** Opening Entries provided block **
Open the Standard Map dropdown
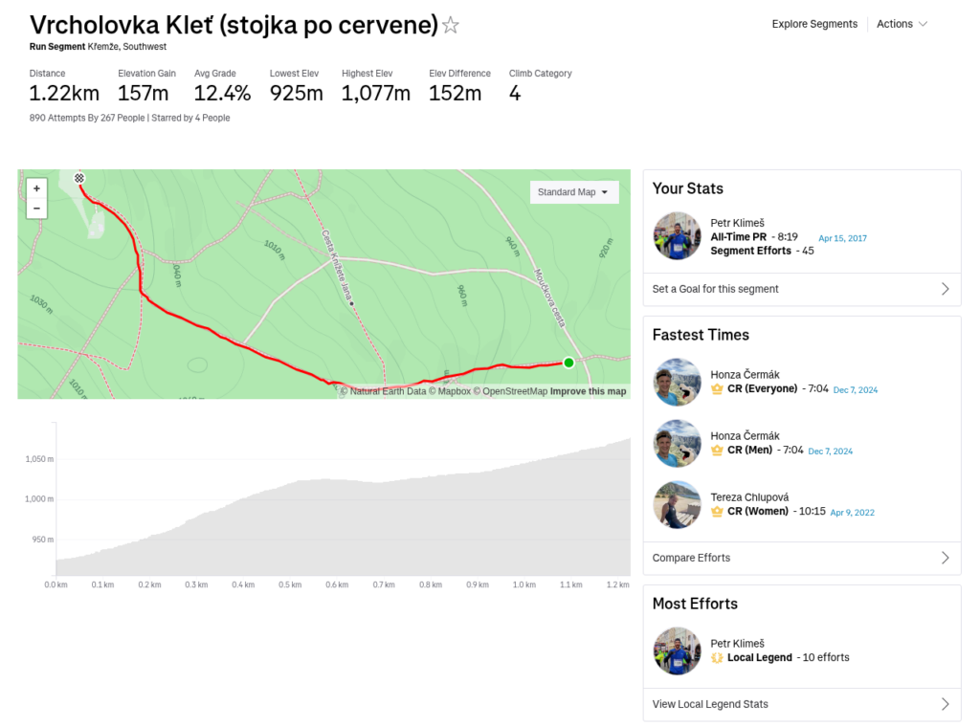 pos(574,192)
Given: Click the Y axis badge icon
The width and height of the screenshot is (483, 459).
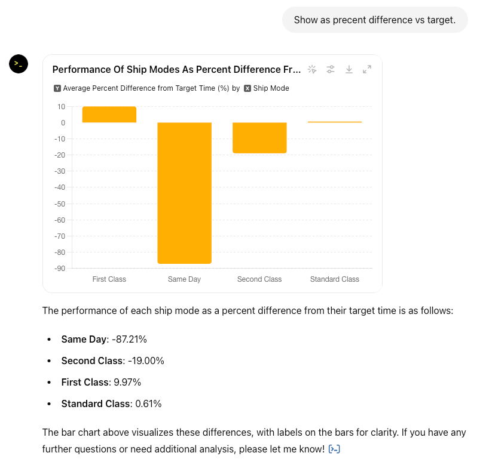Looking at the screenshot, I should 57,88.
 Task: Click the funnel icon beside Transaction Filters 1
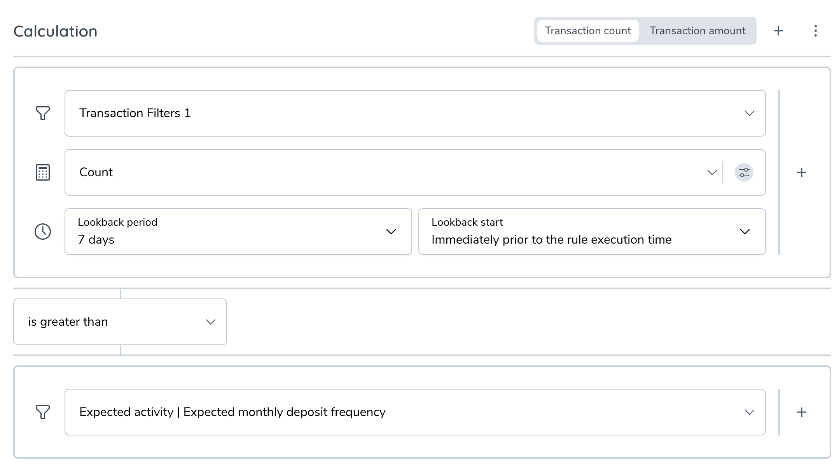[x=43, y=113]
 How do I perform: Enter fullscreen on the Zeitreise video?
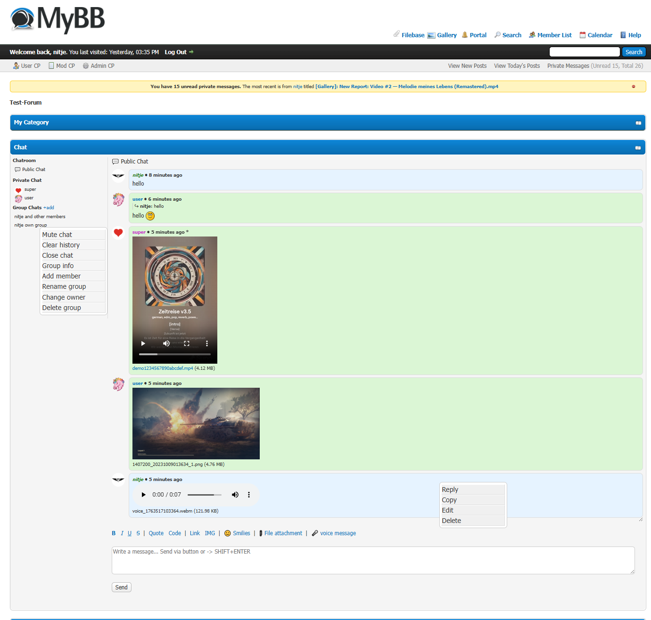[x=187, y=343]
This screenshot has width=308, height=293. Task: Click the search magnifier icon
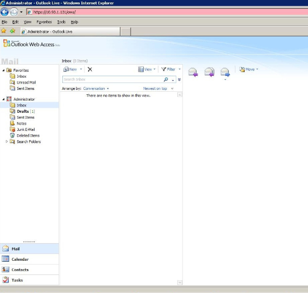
** Closing Entries provided block **
- What you should do
Return every entry above exactly. Pictures stay out.

- Completed task
Open the Standard Map dropdown
 pos(574,192)
Given: Click the Y axis badge icon
The width and height of the screenshot is (483, 459).
Looking at the screenshot, I should 57,88.
 Task: Click the funnel icon beside Transaction Filters 1
[x=43, y=113]
 How do I perform: Enter fullscreen on the Zeitreise video?
[x=187, y=343]
This screenshot has width=308, height=293. Task: Click the search magnifier icon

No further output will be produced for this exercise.